Economist at the IFS, Leslie Dwight Mensah

The Institute for Fiscal Studies (IFS), says the Finance Minister would have to do more to achieve what it describes as an ambitious revenue target for 2020.

The government in its 2020 budget is seeking to raise 67.1 billion cedis in revenue against an expenditure target of about 86 billion cedis.

This means the government would have to finance a gap of nineteen billion cedis.

Read: 2020 revenue target set at GHC67.1bn

But for the fact that the country has been facing revenue shortfall at least for the past three years, the IFS believes the Finance Minister would have no other option than to resort to other measures such as the strengthening of domestic tax revenue systems if it is to reach the target.

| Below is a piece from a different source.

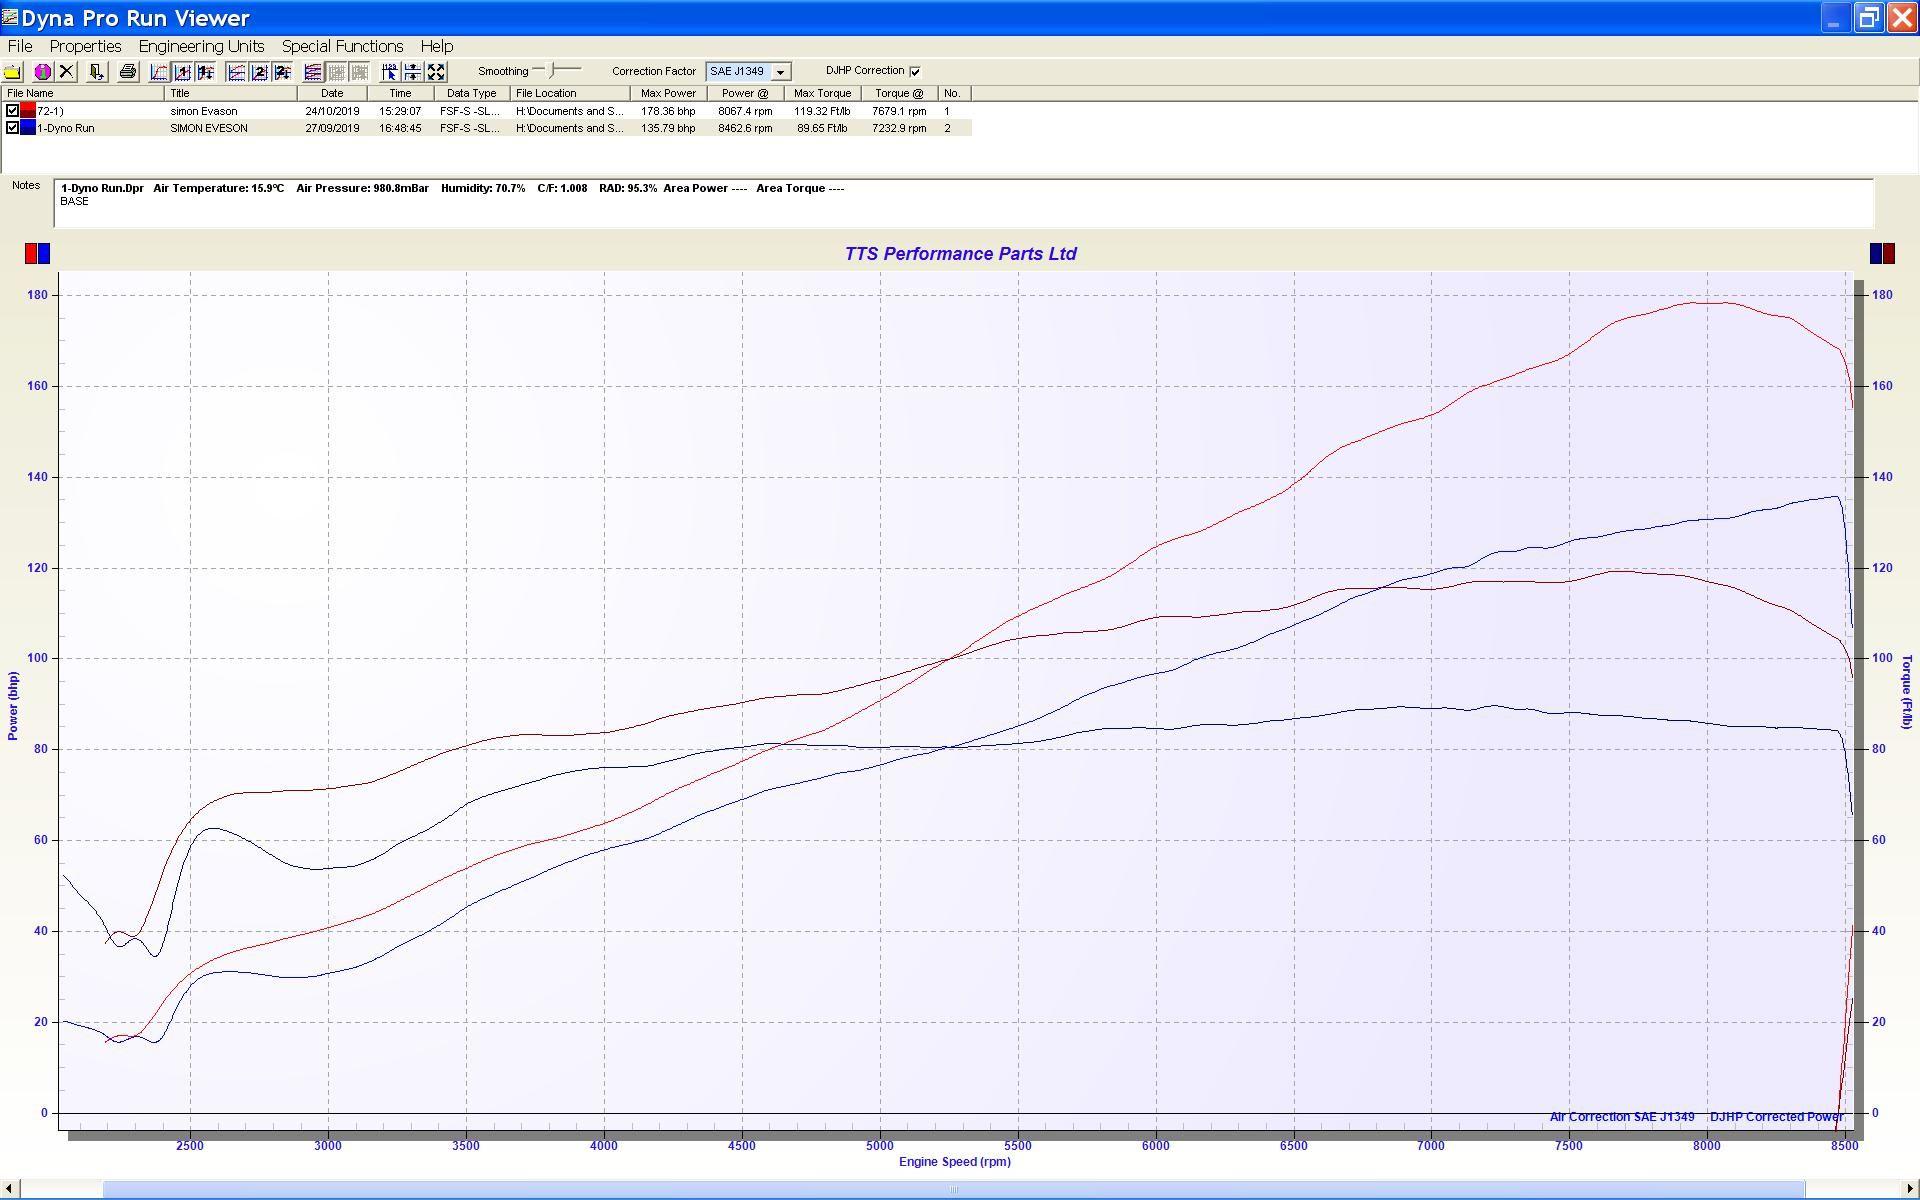The width and height of the screenshot is (1920, 1200).
Task: Click the Smoothing slider
Action: pos(553,70)
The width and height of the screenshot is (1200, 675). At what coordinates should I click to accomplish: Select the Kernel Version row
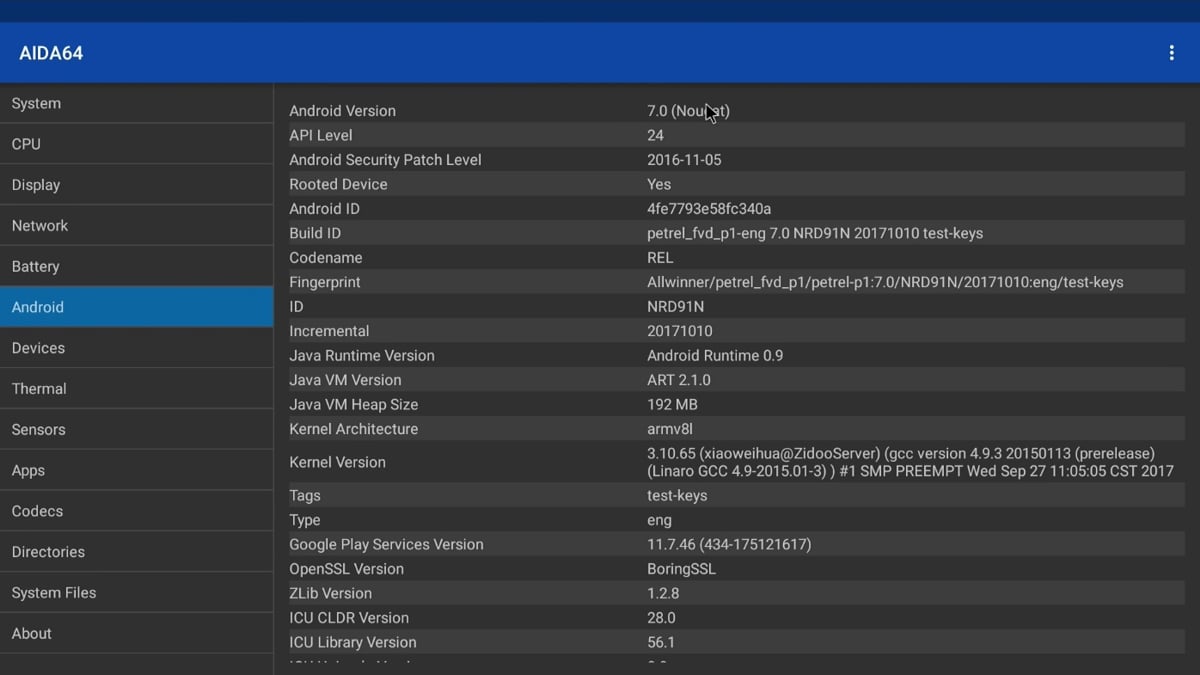(x=700, y=462)
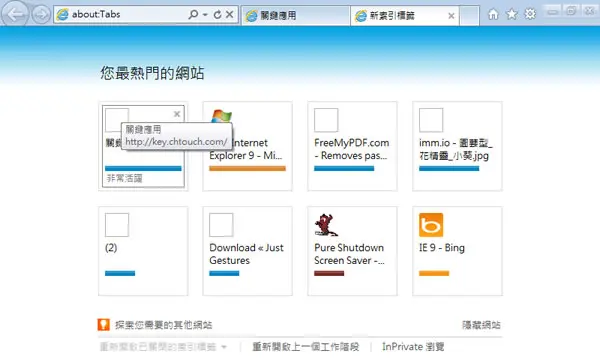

“The government’s revenue mobilization strategies, which include digitization to improve taxpayer-identification as well as revenue administration reforms to enhance efficiency, seem inadequate to achieve a significant increase in domestic revenue in both the short and medium-term,” Economist with the IFS, Leslie Dwight Mensah remarked at a media briefing on the Institute’s assessment of the 2020 budget.

For the IFS, the government can rake in more revenue if it gets the tax exemptions bill passed into law.

The economic think tank in its estimate says the country could have raked in about 500 million cedis in 2019 had Parliament passed the tax exemptions bill for it to be implemented.

The Finance Minister has carried out some major changes at the GRA in a bid to reach set revenue targets.

However, Mr Dwight Mensah believes yielding to other measures such as improving tax compliance through the Tax Identification Number system, integration of data and analytical reporting as well as reviewing the natural resources fiscal regime would be more helpful.

Read: Government must set realistic revenue targets – PwC

Meanwhile, as the government commits to a budget deficit of 4.7 per cent of GDP for 2020, the IFS says this target needs caution in terms of expenditure since 2020 is an election year.

The Finance Minister has reiterated that the government will remain committed not to exceed the 5 per cent deficit to GDP target, a resolution the IFS says can only be achieved with strict monitoring and control of public expenditure.

“The government should plug leakages, excesses and waste in all state-owned enterprises, which historically have been a major source of fiscal risks, including in election years,” Leslie Mensah added.